石斑鱼一边开车一边说:之所以找你来,是因为,这个人,就是日志中的STAN大副!
我略有些吃惊,石斑鱼继续说,那艘出了事情的CORIS,不满你说,就是我们一个子公司的勘探船,那个子公司专门是为了接政府的活……
当年我们之前的公司倒闭的时候,STAN已经是这里的大副了,他在来这个公司之前改了名字改成了STAN,后来据说我们倒闭后,关于收购也是他一首撮合的,要不现在的公司也不会相中我们之前的小公司。
车子到了红灯路口,远远已经能看到了石斑鱼的公司,不高的三层楼,但是院子很大,一看就能看出是个很硬气的公司。
石斑鱼说,一般公司内部是不会去管子公司的事情,子公司除了董事会和主公司一样,其他的包括流程都完全自有一套,主公司也从不管分公司的事情。
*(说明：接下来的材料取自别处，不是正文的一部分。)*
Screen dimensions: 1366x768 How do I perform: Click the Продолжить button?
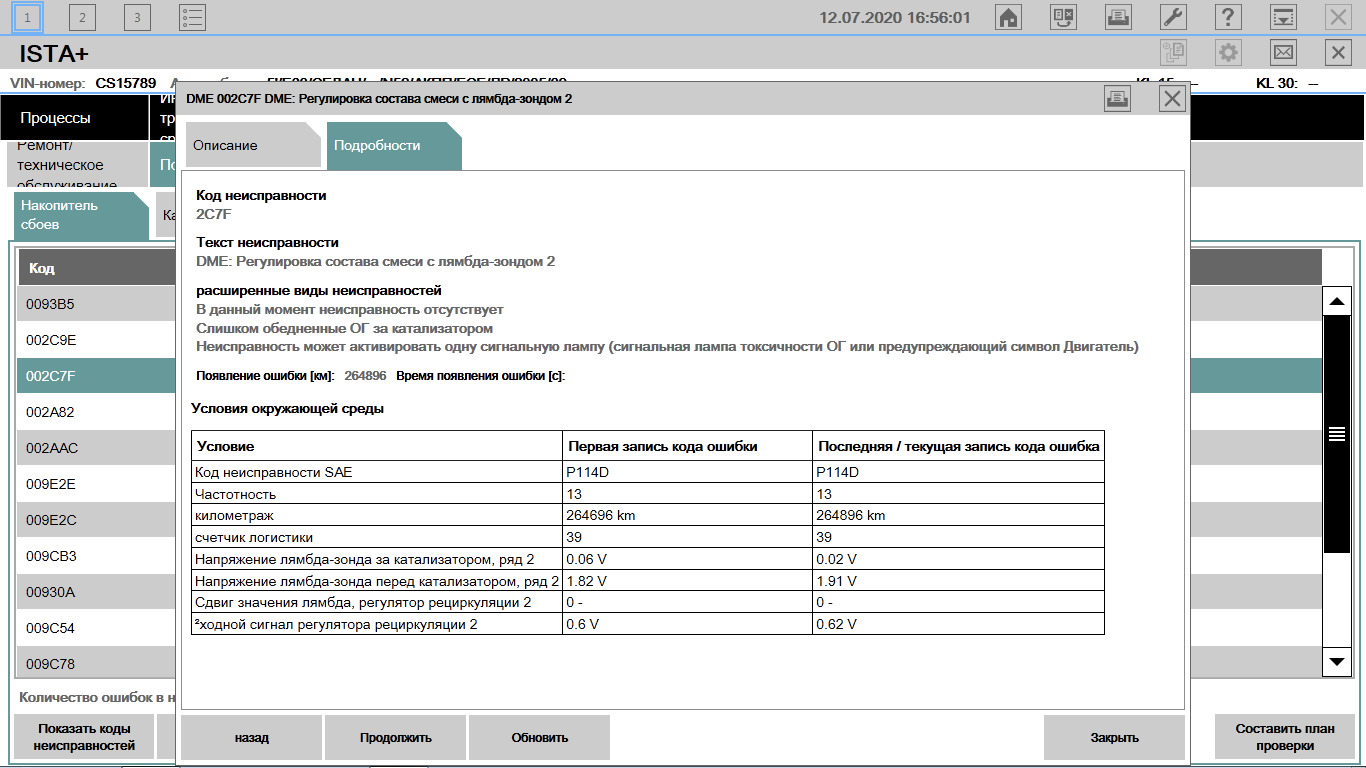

但是现在这个事情闹得比较大,公司碍于社会面子无奈开始调查,毕竟死了四十多个人,不排除变异后的传染病。但是有辐射,没有传染病也不该这样。而且你知道的,公司采集到辐射样本都是有专业人员。一般人也不会受到辐射,哪怕是在船上的实验室里。
我想了想说,会不会是从水底下带上来的,之前那艘船。
石斑鱼有这个可能,但是之前的沉船,是一艘政府船只,具体运送的什么货物我们不能跟你讲,但是我们提取出来的放射性样本,只是其中一只样本箱里破裂出来的,但是只有那么两小瓶,他们的辐射剂量除非你吞下去,或者植入体内才会造成死亡。更何况船上四十多号人,只有12位有权利接触样本。况且,我们调查过,船上所有人员都经过严格体检,有传染病不可能上船。那么,传染源就只能在水下。但是政府船只也有相同的严格制度。那些具有放射性元素的生物样本,也只是接触到了破裂的样本箱才导致了一些突变,但是我们还没有找到导致船员死亡的传染病。
我说,那么你们对尸体的检验呢。
他看了看我,有点别扭,说,本来这些事情不能告诉你的,但是等到了公司,还是会有人告诉你,之所以请你来,一个是我跟你共事过,公司看中了你的丰富经验,另外,还有一个是你跟STAN也有关系,希望通过你能了解一些事情。
给大家讲了个我们这土著的故事吧先。
马来本地的种族很多,大体是华人,马来人(马来人一般通指本地除原住民以外的东南亚人种,绝大部分为穆斯林,他们很多都有阿拉伯人和华人的血统),印度人,巴基斯坦和土耳其人,再就是土著。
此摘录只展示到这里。